» **Problem to work on**:
Your copy of the data should match it exactly, leaving out only the pictures.

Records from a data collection
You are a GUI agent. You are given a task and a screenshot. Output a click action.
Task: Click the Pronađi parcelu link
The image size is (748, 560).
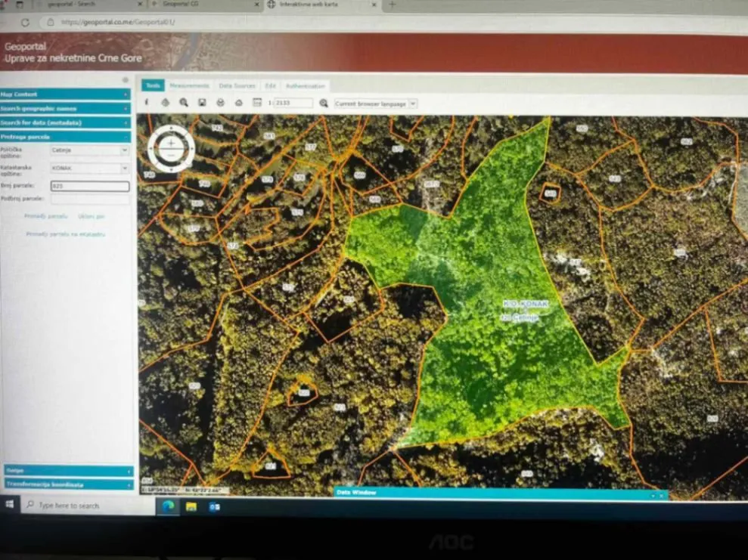(46, 216)
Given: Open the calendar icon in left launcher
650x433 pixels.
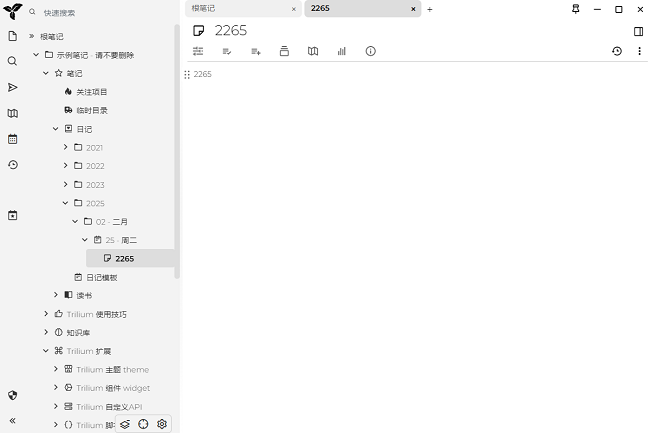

» **The completed task**:
You are a GUI agent. You are given a task and a screenshot. Output a click action.
Task: Click the Pronađi parcelu link
The image size is (748, 560).
(46, 216)
Given: Open the calendar icon in left launcher
650x433 pixels.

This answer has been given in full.